### List of tasks:
A. Using the passage on the compassion effect, decide whether each statement agrees with it, and answer yes or no with the deciding words quoted from the passage: (i) Millennials are also known as Generation Y. (ii) The dilemma is confined to universities. (iii) Millennials are the nation's smallest demographic group.
B. Recast the listing below, from the line holding "7 [tab] (786, 1149)" through the end of the listing, inclusive, as a Markdown table with the columns Row and Line. Give each line its row number and omit blank lines.

### Document segment:

+ + +

Here’s a question worthy of keeping a couple of college students up all night for a bull session about their futures: Can they do good and also do well? Must they choose between the two? Or can they tend to their own careers while also addressing conscience-tugging issues like income inequality or racism, not to mention the frightening panoply of global threats facing their generation?

Though they might not know it, they would not be the only ones pondering this double bind. The dilemma resonates around the planet these days, in organization forums, corporate boardrooms and universities. It’s a transformative cultural trend — call it “the compassion effect” — reverberating across society at the box office, at the polls and in the marketplace. And it’s being driven in large part by the influence of the values and attitudes of the nation’s largest and arguably most influential demographic group, the millennials.

A Corporate Passion for Compassion

The “compassion effect” is one of the main ingredients in corporate America’s formula for increasing its appeal to the elusive Millennial consumer. Also called Generation Y, Millennials were born in the last two decades or so of the 20th century, making them at this point in time anywhere from their mid-teens to early 30s — in other words, prime consumers.

+ + +

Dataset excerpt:
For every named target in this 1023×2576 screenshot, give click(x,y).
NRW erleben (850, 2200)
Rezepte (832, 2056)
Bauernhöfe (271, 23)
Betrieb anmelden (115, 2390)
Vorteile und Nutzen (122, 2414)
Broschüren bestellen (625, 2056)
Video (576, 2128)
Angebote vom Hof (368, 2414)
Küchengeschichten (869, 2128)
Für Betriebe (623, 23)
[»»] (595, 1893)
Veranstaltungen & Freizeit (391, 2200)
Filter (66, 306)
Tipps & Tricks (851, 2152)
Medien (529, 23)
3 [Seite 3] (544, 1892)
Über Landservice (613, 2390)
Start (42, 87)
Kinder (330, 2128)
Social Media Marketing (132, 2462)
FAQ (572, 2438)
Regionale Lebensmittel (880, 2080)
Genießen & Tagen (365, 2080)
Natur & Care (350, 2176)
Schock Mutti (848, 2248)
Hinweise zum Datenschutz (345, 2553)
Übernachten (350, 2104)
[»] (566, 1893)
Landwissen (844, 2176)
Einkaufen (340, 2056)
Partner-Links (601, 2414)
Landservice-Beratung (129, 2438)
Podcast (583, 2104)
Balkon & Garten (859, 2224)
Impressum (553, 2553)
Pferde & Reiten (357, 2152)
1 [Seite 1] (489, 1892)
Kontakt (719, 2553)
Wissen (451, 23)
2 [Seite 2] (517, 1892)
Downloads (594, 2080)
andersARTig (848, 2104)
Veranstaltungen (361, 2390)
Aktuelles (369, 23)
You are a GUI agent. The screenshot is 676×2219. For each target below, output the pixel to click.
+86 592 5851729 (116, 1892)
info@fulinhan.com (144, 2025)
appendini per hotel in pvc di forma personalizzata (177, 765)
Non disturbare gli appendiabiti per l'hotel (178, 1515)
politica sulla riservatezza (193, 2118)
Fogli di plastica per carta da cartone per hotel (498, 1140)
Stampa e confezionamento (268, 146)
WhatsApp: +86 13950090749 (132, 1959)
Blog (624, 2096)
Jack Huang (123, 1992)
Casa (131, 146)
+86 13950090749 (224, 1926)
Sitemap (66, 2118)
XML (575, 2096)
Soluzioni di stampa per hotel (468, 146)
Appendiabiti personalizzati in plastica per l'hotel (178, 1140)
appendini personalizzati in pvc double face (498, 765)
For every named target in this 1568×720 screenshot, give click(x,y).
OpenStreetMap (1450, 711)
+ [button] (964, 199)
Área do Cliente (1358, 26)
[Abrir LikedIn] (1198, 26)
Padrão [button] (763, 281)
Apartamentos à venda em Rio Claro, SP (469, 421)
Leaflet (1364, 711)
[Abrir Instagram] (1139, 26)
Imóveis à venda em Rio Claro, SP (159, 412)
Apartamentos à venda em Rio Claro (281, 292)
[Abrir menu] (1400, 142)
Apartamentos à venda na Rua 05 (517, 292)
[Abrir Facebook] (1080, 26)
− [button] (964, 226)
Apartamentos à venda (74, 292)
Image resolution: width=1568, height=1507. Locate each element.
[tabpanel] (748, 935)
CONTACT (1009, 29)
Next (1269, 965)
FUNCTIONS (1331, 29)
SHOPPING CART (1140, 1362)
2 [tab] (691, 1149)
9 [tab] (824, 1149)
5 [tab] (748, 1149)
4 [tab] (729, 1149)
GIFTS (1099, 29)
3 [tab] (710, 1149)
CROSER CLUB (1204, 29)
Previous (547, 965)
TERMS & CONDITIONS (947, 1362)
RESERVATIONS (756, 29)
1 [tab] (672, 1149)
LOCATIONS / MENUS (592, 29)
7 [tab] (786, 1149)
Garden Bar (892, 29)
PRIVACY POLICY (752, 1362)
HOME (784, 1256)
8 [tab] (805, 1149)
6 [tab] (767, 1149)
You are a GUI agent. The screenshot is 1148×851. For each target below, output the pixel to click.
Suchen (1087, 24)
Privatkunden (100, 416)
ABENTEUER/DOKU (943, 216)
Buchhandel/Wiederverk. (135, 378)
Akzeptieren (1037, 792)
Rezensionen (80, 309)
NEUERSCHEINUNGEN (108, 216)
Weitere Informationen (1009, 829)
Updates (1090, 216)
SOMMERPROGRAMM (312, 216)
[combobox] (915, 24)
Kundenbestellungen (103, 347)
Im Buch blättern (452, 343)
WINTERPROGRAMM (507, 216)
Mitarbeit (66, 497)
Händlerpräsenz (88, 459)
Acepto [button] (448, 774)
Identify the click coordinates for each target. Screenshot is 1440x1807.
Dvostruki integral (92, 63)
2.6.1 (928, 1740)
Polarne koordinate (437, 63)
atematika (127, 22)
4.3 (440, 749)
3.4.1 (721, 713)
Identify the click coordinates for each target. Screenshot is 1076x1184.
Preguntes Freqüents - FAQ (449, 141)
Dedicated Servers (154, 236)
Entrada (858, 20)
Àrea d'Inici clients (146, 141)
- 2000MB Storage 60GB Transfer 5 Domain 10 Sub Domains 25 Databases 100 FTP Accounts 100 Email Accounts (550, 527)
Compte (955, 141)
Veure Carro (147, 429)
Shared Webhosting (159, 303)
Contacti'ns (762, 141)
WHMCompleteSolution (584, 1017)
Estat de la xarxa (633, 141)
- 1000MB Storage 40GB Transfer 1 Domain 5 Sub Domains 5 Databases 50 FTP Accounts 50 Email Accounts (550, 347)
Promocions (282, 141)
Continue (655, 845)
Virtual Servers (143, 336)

+ + +

### Worked answers:
A.
(i) Yes: "Also called Generation Y, Millennials were born in the last two decades or so of the 20th century"
(ii) No: "The dilemma resonates around the planet these days, in organization forums, corporate boardrooms and universities."
(iii) No: "the nation’s largest and arguably most influential demographic group, the millennials."

B.
| Row | Line |
|---|---|
| 1 | 7 [tab] (786, 1149) |
| 2 | Garden Bar (892, 29) |
| 3 | PRIVACY POLICY (752, 1362) |
| 4 | HOME (784, 1256) |
| 5 | 8 [tab] (805, 1149) |
| 6 | 6 [tab] (767, 1149) |
| 7 | You are a GUI agent. The screenshot is 1148×851. For each target below, output the pixel to click. |
| 8 | Suchen (1087, 24) |
| 9 | Privatkunden (100, 416) |
| 10 | ABENTEUER/DOKU (943, 216) |
| 11 | Buchhandel/Wiederverk. (135, 378) |
| 12 | Akzeptieren (1037, 792) |
| 13 | Rezensionen (80, 309) |
| 14 | NEUERSCHEINUNGEN (108, 216) |
| 15 | Weitere Informationen (1009, 829) |
| 16 | Updates (1090, 216) |
| 17 | SOMMERPROGRAMM (312, 216) |
| 18 | [combobox] (915, 24) |
| 19 | Kundenbestellungen (103, 347) |
| 20 | Im Buch blättern (452, 343) |
| 21 | WINTERPROGRAMM (507, 216) |
| 22 | Mitarbeit (66, 497) |
| 23 | Händlerpräsenz (88, 459) |
| 24 | Acepto [button] (448, 774) |
| 25 | Identify the click coordinates for each target. Screenshot is 1440x1807. |
| 26 | Dvostruki integral (92, 63) |
| 27 | 2.6.1 (928, 1740) |
| 28 | Polarne koordinate (437, 63) |
| 29 | atematika (127, 22) |
| 30 | 4.3 (440, 749) |
| 31 | 3.4.1 (721, 713) |
| 32 | Identify the click coordinates for each target. Screenshot is 1076x1184. |
| 33 | Preguntes Freqüents - FAQ (449, 141) |
| 34 | Dedicated Servers (154, 236) |
| 35 | Entrada (858, 20) |
| 36 | Àrea d'Inici clients (146, 141) |
| 37 | - 2000MB Storage 60GB Transfer 5 Domain 10 Sub Domains 25 Databases 100 FTP Accounts 100 Email Accounts (550, 527) |
| 38 | Compte (955, 141) |
| 39 | Veure Carro (147, 429) |
| 40 | Shared Webhosting (159, 303) |
| 41 | Contacti'ns (762, 141) |
| 42 | WHMCompleteSolution (584, 1017) |
| 43 | Estat de la xarxa (633, 141) |
| 44 | - 1000MB Storage 40GB Transfer 1 Domain 5 Sub Domains 5 Databases 50 FTP Accounts 50 Email Accounts (550, 347) |
| 45 | Promocions (282, 141) |
| 46 | Continue (655, 845) |
| 47 | Virtual Servers (143, 336) |